Dans celui-ci, les histoires d’alcôves, si importantes semble-t-il dans ce Pérou cancanier, les manipulations et la presse à scandales s’estompent derrière la critique acerbe de la société péruvienne… et les coups de griffes contre ce combinard de Fujimori qui a osé le battre aux élections présidentielles de 1990. Vargas Llosa a raconté les péripéties de cette aventure présidentielle dans son autobiographie Un poisson dans l'eau.
Avec Carlos Fuentes en avril 1979 Avec son fils Alvaro en 1978
Dans un autre livre de 1969 Conversation dans la cathédrale qu’il considère comme son œuvre la plus achevée, Mario Vargas Llosa peignait l’état du Pérou pendant la dictature militaire du général Odría (1948-1956), le règne de la corruption et de la peur, arme favori du pouvoir.
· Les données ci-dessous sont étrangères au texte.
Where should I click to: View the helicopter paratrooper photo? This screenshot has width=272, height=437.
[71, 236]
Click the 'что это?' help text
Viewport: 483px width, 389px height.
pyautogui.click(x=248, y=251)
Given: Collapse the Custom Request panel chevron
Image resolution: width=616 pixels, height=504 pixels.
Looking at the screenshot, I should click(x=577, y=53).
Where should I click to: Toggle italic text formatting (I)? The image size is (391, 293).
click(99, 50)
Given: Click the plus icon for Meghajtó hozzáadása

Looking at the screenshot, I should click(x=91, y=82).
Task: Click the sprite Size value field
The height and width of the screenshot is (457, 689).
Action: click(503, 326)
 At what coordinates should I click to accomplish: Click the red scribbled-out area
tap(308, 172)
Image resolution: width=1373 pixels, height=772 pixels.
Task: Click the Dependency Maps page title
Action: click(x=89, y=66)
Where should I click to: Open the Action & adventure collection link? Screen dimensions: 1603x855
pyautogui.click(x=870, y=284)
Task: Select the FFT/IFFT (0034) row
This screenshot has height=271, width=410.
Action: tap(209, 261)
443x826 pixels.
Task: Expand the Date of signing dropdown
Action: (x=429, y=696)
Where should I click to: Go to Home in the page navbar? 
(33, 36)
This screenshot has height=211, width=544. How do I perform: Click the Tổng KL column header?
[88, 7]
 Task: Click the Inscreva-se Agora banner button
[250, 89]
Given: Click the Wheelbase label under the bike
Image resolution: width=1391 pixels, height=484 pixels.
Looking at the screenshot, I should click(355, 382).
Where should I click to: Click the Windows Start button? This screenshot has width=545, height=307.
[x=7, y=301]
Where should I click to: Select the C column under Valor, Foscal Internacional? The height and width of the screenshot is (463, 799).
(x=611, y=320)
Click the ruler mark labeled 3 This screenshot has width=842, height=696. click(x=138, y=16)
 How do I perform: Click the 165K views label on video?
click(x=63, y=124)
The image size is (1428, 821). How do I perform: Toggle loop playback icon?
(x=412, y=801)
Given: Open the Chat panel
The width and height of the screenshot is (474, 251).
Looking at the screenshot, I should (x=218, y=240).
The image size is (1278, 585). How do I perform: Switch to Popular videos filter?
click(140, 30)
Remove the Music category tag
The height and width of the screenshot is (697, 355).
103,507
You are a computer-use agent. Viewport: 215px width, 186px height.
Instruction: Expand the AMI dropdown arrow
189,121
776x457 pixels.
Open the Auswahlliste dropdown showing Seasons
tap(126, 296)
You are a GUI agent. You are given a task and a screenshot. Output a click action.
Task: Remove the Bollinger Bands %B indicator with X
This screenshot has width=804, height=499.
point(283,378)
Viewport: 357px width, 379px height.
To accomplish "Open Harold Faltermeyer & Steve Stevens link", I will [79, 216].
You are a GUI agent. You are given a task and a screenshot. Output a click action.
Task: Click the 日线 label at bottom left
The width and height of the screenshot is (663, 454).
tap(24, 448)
« A quel moment le Pérou avait-il été foutu ? » s'interrogeait Santiago Zavala, dits Zavalita, le héros du livre. Interrogation toujours d’actualité avec Aux Cinq Rues, Lima sur la présidence d'Alberto Fujimori élu en 1990. Après deux ans, son pouvoir vire à l’autocratie, dirigé par son homme de main, son « âme damnée » diraient certains, présenté dans le roman comme « le Docteur, » un homme tout-puissant où on reconnaît en filigrane Vladimiro Montesinos, un ancien avocat des narcotrafiquants devenu chef des services de renseignement de Fujimori. Plongée dans l’ambiance (lugubre) de Lima : couvre-feu, explosions quasi quotidiennes, enlèvements avec rançons imputés à l'extrême gauche...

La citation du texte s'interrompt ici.